For Carl Wilson, who explored this question through a case study on Céline Dion, “bad” art is often sentimental or sappy. But as he notes, sentimental doesn’t need to mean bad. In another world, sentimentality could mean an honest expression of emotion. In western culture, however, sentimentality’s ugly siblings are self-indulgence, manipulation, exaggeration, and cliché.
Other musical genres are highly emotional but still come with a certain “coolness.” Hardcore, death metal punk even ushered in “emo” music—a genre whose name literally means “emotional”—but punk still has a sheen of righteous anger and detachment from corporate society.

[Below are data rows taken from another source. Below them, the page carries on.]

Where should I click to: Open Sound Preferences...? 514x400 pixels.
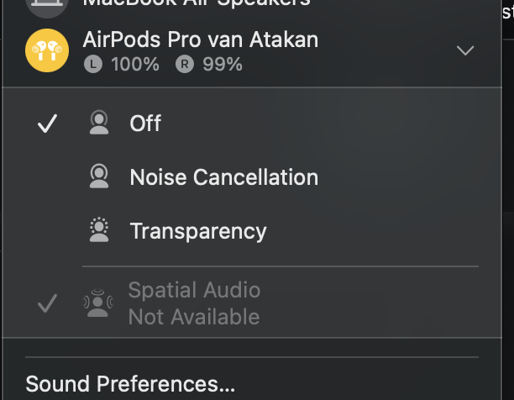coord(130,384)
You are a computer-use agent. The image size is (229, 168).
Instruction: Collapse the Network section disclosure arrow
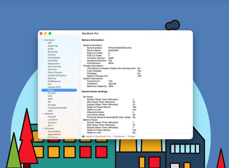tap(43, 114)
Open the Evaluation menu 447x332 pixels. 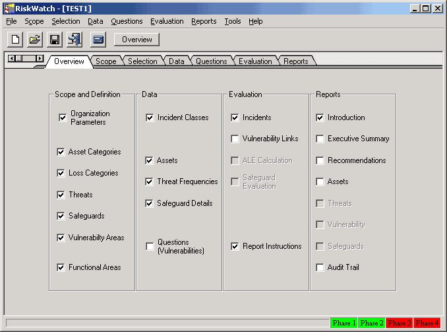point(167,21)
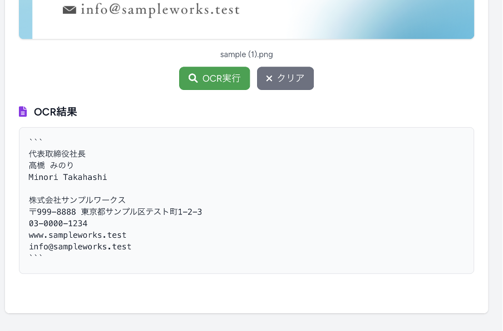Click the phone number 03-0000-1234

click(x=58, y=224)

Manly Tears v. Hysterical Women
If we think about how people perceive emotion as overwrought in Céline Dion’s songs but legitimate in music by The Clash, we can see how long-held associations between femininity, irrationality, and frivolity impact the way we rank art. Traditionally, masculine art (like punk music, tragic plays, and hard-boiled noir) isn’t considered silly (even though, like schmaltz, it’s an exaggerated representation of life). Instead, it’s respectable, serious, and valuable.
So the things that make art “bad” can be ideas totally outside the art itself. There’s nothing inherently wrong with a Céline Dion song. It’s just associated with values that we’ve been taught to find low.
It’s worth noting that Dion has, over the last years, experienced a resurgence in popularity. She’s now embraced as a quirky, self-aware diva, what with her good-humored appearances in Vogue videos and the Deadpool 2 soundtrack.
Why Do You Sing With an English Accent?
My hunch? This might have a lot to do with the way that feminist thought has become more mainstream in the last decade. When social values shift, the art we consider worthy shifts too.
More recently, these issues played out in 2015 when Ryan Adams covered Taylor Swift’s 1989 album. Immediately, music critics came out of the woodwork to praise the experiment in musical adaptation. Ryan Adams discovered new depths in Swift’s songs, they cooed. What was once banal pop is now profound musique!
As a Forbes columnist wrote, “It took Ryan Adams” for him “to take pop seriously.” The New Yorker praised how Adams excavated the “whispery lamentations,” “emotional baggage,” and “aching regret” that lay dormant in Swift’s “popular” and “sexy” songs. Celebratory reviews poured in…until a curious backlash asked some key questions.
Taylor Isn’t the Problem
As Vox tartly wrote, “Ryan Adams’ 1989 didn’t discover sadness in Taylor Swift’s songs. It was always there. Why are so many writers only noticing this now?” Why is Ryan Adams being praised for Taylor Swift’s music? A cover can certainly help listeners understand new angles of a song, but the lopsided credit between Adams and Swift was a little baffling.
After all, Swift wrote the music. She came up with the melodies and the lyrics. Why was Adams getting all the praise?
This all goes back to very old ideas about genres, worth, and, of course, gender. Adams sang in a brooding, mellow intonation. His record sounded indie, unproduced, closer to the homemade and authentic. He managed to balance the high regard of tragedy with the natural genius of lyric poetry, drawing on two mega-established forms of high art.
Swift, meanwhile, swung more towards romance and comedy. Her album features upbeat ditties and catchy verses, performed in ways that make listeners want to dance, not shed a single masculine tear while staring out a window. Her music was also extremely produced which, for some people, could suggest that she took time to make a glossy, high-quality product—or, on the flip side, could mean that her artistry is corporate and unnatural, unlike Adams’ authentic sound.
Give Art a Chance
At the end of the day, the Adams/Swift debate got a lot of people thinking about the questions I’ve explored in this article. Who gets to produce legitimate, good art? Can we ever de-program our ingrained tendency to think of tragedy, coolness, and masculinity as worthier and more profound than hopefulness, sentimentality, and femininity?